Oysa evrim teorisinin geçersizliğini öğrenmek ve kavramak kolaydır. Teori, çağdaş bilim karşısında tamamen geçerliliğini yitirmiş bir 19. yüzyıl tezinden ibarettir. Bununla birlikte bilim dünyasındaki her yeni gelişme yaratılış gerçeğini tasdik etmektedir. Fakat bu gerçekler araştırılıp, öğrenilmediğinde inançlı insanlar evrimciler karşısında cevap veremeyecek duruma gelirler. Bilgi sahibi olmadıkları için yanlış mantık, hatalı bilgi, örneklendirme ve çıkarımlarla çaresiz kalırlar. Oysa Darwinist düşüncenin geçersizliğini anlatmak için yazılmış çok fazla kitap, yapılmış çok fazla araştırma vardır. Ama bunlardan yararlanmak için önce mevcut tehlikenin farkına varmak ve fikri mücadelenin gerekliliğine inanmak gerekmektedir.
Darwinizm’in bir tehlike olmadığını düşünerek evrimsel yaratılış yanılgısını savunanlar, inançlı kişilerin Darwinistler karşısında sessiz kalmalarından da bir anlamda sorumludurlar. Çünkü bu kişiler aslında tesadüfleri sözde yaratıcı bir güç olarak görmedikleri ve Allah’a iman ettikleri halde, gerekli bilgiden yoksun olmaları sebebiyle evrimcilerin iddialarına karşı geçerli ve tutarlı bir açıklama getiremezler. İşte bu nedenle de onların fikirleriyle kendi inançları arasında kendilerince bir orta yol bulmaya çalışırlar. Bunun sonucunda da “Allah canlıları evrimle yaratmıştır”, “evrimle din çelişmez” gibi çarpık mantıklar öne sürmeye başlarlar.
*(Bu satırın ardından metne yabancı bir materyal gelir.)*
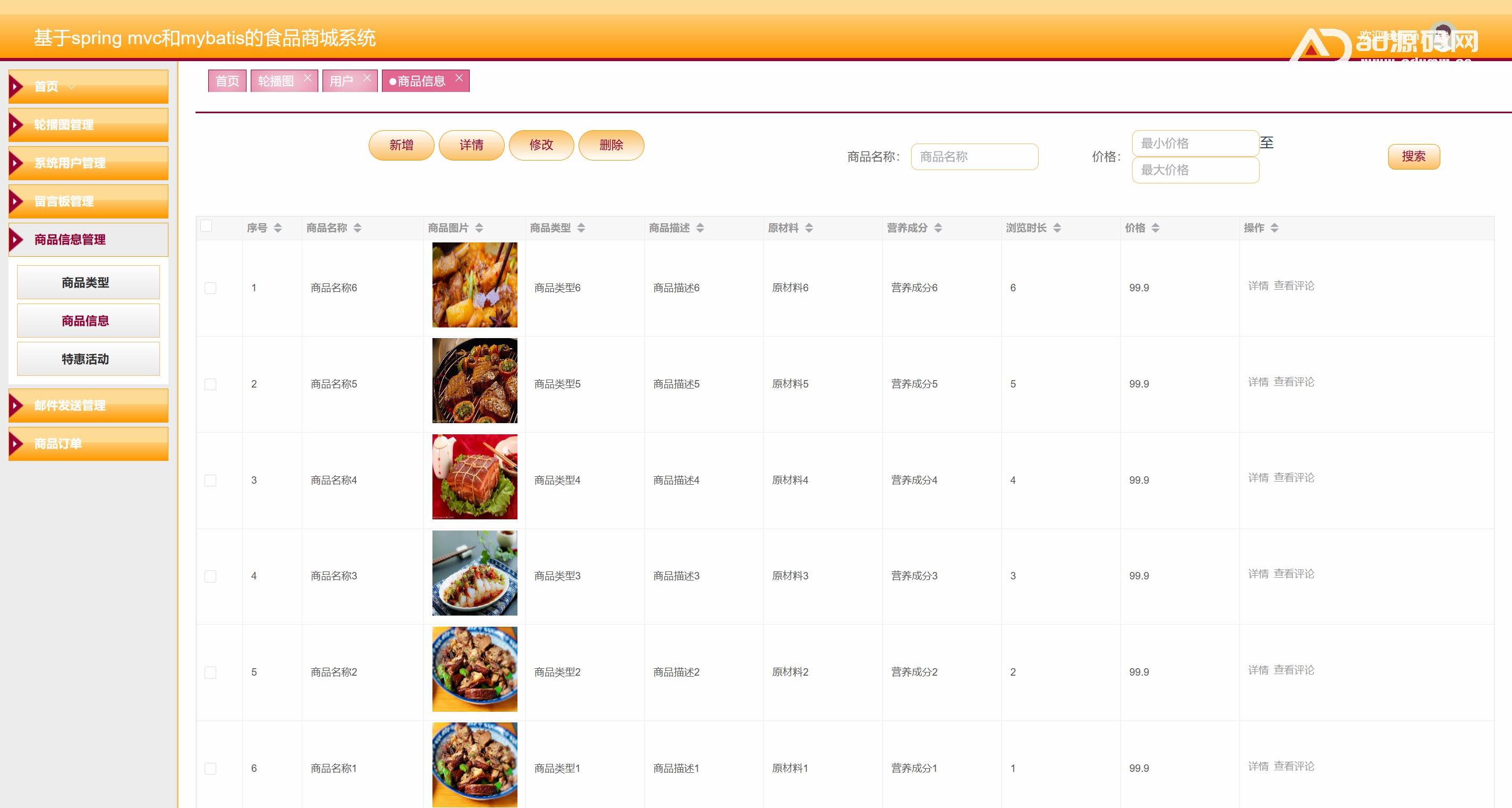Tick the select-all checkbox in the table header
This screenshot has width=1512, height=808.
click(206, 226)
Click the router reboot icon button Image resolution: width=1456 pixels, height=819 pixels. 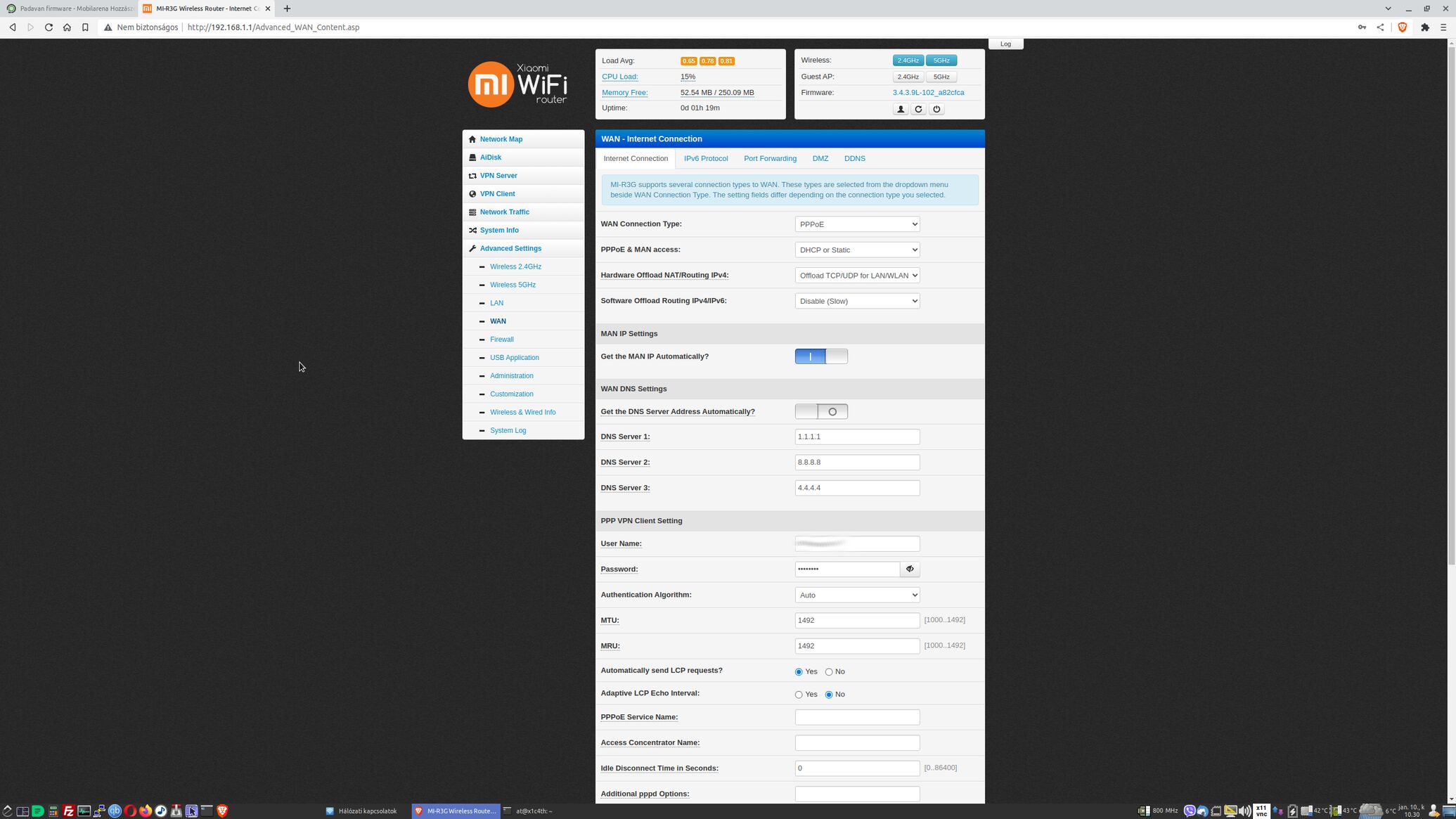(918, 109)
Oysa bu, kitabın başından beri anlattığımız gibi, Allah’a iman eden bir kimse için kabul edilemeyecek bir durumdur. Evrimciler bilim adına konuştuğunu iddia eder, ama gerçekte bilim adına yalan söylerler. Dolayısıyla dıştan sözde “bilimsel” görünen bu aldatmacaya inanmamak, asıl olarak evrim teorisinin hizmet ettiği ideolojilere bakmak gerekir. Evrim teorisinin altında yatan ateist felsefeyi ve dinsiz yapıyı fark edemeyip, bu hurafeyi doğru kabul etmek, ona teslim olmak Darwinizm’in insanlığa getirdiği her türlü zarara ortak olmak demektir. Bu tür kişilerin farkında olmadan topluma verdikleri zarar çok büyüktür.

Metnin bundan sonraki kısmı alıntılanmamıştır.